**What needs to be done**
Answer these from the exploratory data analysis results:
(a) At what amount are UK fees intensely concentrated?
(b) Which figure shows the international fee distribution?
(c) What is the highest international fee given?

**Provided text**
6.1. Exploratory Data Analysis Results
Exploratory Data Analysis (EDA) was conducted to uncover patterns, trends, and outliers within the dataset, ensuring a robust foundation for training the chatbot. The results of the EDA are presented in the form of various visualizations, critically analysed below.
6.1.1. UK Fees Distribution Across Study Modes
The distribution of UK fees across study modes (Figure 29) reveals an intense concentration at £9,250
, consistent with the standard tuition fees for many undergraduate programs in the UK. However, there are notable variations, with specific fees ranging as low as £600
and as high as £16,700
. This range includes specialized or short-term courses, professional certifications, and traditional degree programs. The presence of outliers, particularly in higher fee ranges, highlights the need for the chatbot to differentiate between program types when providing information to users. Failure to address these differences could result in misleading responses.
Figure 29: UK Fee Distribution Across Study Models
6.1.2. International Fee Distribution Across Study Modes
The distribution of international fees (Figure 30) reveals a significant clustering of tuition fees at £17,000
, representing the standard fee for many postgraduate and undergraduate courses aimed at international students. However, fees ranging from as low as £600
to as high as £22,500
highlight the diversity of programs included in the dataset, encompassing both short-term certificate courses and specialised degree programs. The observed outliers at higher fee levels suggest including premium or niche courses, which may cater to specific disciplines or offer unique benefits. This fee variability underscores the importance of clear communication within the chatbot’s responses to avoid misinterpretations. The wide range of international fees also suggests a potential need for segmenting fee structures within the chatbot, particularly for courses with additional costs or unique fee structures.

**Dataset content**
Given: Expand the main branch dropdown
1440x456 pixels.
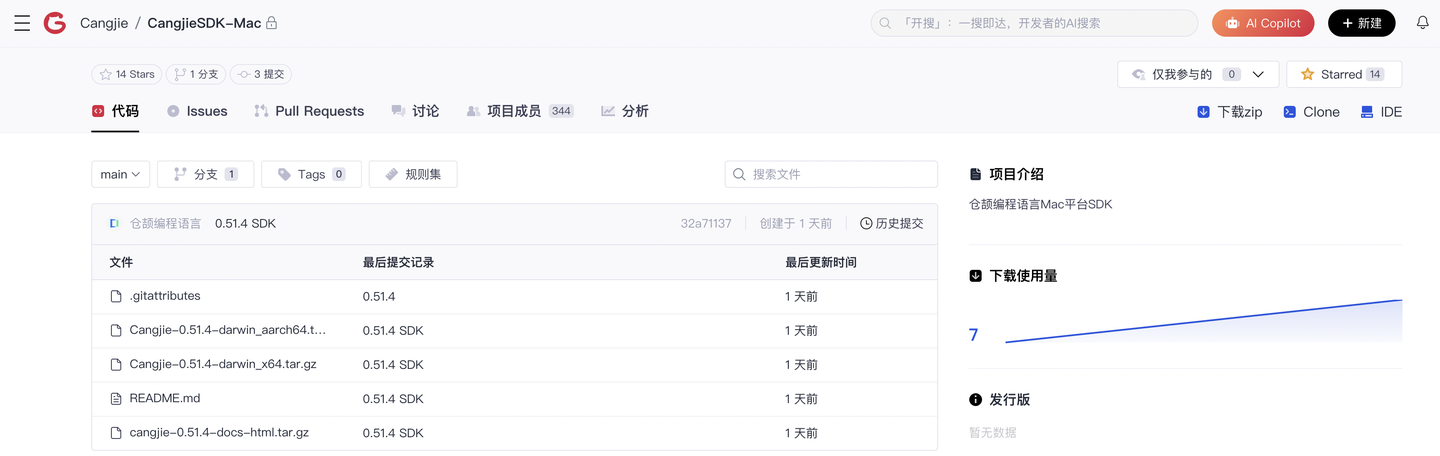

**Solution to this exercise**
(a) £9,250
(b) Figure 30
(c) £22,500